Z Wikiźródeł, wolnej biblioteki
Ta strona została przepisana.

Wszystkiego doświadczałem, lecz ranę śmiertelną
Wyciąć trzeba, by jeszcze zleczyć ciało zdrowe,
Półbożkowie i nimfy i bóstwa domowe,
Satyry i Faunowie i górscy Sylwani
Gdy do nieba zaszczytów nie są przypuszczani,
Niech choć na ziemi mają bezpieczne mieszkanie.

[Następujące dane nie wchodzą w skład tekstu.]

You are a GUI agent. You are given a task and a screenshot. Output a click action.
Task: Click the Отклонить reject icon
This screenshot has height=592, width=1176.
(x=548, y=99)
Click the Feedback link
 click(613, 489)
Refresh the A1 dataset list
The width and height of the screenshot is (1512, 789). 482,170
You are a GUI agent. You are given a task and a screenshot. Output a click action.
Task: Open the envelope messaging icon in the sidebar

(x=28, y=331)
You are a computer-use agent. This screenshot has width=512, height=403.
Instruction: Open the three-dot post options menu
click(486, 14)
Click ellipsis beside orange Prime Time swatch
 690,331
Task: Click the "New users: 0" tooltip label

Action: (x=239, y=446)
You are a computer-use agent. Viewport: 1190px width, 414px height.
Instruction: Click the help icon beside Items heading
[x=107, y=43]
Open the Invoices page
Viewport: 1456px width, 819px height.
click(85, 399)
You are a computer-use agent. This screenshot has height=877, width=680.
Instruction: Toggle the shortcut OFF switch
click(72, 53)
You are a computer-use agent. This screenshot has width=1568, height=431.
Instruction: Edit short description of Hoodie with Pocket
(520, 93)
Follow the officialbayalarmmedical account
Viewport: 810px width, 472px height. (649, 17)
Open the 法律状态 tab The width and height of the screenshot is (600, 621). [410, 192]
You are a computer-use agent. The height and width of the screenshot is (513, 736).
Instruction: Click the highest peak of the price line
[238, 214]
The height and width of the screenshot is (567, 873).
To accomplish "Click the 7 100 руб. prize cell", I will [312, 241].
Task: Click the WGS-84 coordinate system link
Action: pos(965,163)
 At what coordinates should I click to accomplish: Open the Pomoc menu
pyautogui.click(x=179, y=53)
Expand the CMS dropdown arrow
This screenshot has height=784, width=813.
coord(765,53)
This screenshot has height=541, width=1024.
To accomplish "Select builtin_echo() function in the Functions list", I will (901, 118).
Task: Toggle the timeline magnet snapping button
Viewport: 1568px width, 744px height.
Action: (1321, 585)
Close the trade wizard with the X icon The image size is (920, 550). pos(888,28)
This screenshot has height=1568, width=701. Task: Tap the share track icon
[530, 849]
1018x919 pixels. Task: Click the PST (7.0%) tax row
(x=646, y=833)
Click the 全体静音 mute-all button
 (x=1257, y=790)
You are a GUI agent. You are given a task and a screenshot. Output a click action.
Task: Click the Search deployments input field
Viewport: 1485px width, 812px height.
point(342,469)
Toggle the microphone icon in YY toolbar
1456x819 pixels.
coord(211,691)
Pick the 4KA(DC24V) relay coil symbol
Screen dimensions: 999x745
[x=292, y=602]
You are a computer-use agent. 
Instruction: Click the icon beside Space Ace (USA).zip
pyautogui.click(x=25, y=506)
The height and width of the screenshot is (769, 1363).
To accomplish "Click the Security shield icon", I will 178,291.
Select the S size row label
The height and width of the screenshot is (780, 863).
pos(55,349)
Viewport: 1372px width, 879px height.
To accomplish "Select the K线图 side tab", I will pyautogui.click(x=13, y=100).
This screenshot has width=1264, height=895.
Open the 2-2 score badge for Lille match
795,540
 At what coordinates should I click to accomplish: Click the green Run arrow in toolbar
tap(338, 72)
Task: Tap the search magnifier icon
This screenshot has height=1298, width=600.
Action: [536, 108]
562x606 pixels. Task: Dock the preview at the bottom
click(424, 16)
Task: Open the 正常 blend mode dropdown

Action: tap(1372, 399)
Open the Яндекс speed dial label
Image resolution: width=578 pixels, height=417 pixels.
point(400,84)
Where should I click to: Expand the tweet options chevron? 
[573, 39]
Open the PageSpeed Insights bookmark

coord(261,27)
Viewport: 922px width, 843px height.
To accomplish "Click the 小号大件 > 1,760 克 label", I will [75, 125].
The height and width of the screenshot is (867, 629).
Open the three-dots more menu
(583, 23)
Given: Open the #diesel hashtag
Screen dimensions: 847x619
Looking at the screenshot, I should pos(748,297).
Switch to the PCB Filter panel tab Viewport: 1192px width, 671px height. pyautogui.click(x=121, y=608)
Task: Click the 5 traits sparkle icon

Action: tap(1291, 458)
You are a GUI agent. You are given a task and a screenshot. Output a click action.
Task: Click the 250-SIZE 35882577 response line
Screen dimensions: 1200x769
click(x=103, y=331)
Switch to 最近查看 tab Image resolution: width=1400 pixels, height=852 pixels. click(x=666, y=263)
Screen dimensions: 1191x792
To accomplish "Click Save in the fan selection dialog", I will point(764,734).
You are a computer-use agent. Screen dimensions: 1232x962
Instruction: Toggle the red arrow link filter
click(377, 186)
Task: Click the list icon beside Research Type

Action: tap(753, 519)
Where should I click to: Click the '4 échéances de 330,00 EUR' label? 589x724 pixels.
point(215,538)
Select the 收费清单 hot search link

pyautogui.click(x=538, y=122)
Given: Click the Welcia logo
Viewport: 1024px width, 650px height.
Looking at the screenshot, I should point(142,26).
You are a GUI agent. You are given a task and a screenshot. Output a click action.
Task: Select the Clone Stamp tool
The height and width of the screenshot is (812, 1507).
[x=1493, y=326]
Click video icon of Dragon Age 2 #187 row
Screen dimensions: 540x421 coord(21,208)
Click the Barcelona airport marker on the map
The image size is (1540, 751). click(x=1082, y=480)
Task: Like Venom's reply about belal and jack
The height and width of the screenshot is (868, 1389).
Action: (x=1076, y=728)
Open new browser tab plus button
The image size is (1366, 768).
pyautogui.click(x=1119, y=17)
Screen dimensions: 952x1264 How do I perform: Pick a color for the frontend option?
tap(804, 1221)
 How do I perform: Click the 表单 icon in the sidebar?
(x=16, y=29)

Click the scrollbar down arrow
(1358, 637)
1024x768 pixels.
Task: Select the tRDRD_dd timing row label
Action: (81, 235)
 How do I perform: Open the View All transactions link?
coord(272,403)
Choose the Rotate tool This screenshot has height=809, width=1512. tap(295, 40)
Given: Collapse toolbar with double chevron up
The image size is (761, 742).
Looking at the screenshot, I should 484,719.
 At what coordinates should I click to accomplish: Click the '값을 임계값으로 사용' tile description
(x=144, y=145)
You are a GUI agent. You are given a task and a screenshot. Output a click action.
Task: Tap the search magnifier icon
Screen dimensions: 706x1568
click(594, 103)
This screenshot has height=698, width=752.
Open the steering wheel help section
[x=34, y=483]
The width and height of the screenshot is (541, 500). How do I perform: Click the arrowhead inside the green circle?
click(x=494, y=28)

Lecz mogąż być spokojni, powiedzcie, niebianie,
Gdy mnie zdradzał Likaon, znany bezprawiami,
Mnie, co rządzę piorunem i światem i wami?«
Zlękłe bogi żądają za tę zbrodnię głowy.
Tak gdy występne ręce we krwi Cezarowej
Oręż zbroczyć i Rzymu imię zgubić chciały,
Zdumiał się rodzaj ludzki i wzdrygnął świat cały.
Wtedy tak ci, Auguście, twych Rzymian kochanie
Miłe było, jak ojcu niebian przywiązanie.
Skoro wrzawa ucichła na władcy skinienie,
Jowisz takiemi słowy przerywa milczenie:
»Nie trwóżcie się; już zbrodniarz w mękach kończy życie;
Co zrobił, jak ukaran, zaraz usłyszycie.
Gdy się aż do mnie zbrodnie śmiertelnych doniosły,
Nie wierząc wieści, Olimp opuszczam wyniosły,
I bóg, w postaci ludzkiej zwiedzam ich krainy.
Nazbyt byłoby długo wszystkie zliczać winy,
Wszędzie okropna prawda smutną wieść przechodzi.
Już Menal, co drapieżnych zwierząt mnóstwo rodzi,
Już Cyllene minąłem i licejskie jodły[1],
Gdy o zmierzchu mię kroki w arkadzkie przywiodły
Progi z niegościnności znanego tyrana.

  1. T.j. lasy na górach licejskich (mons Lycaeus w Arkadji).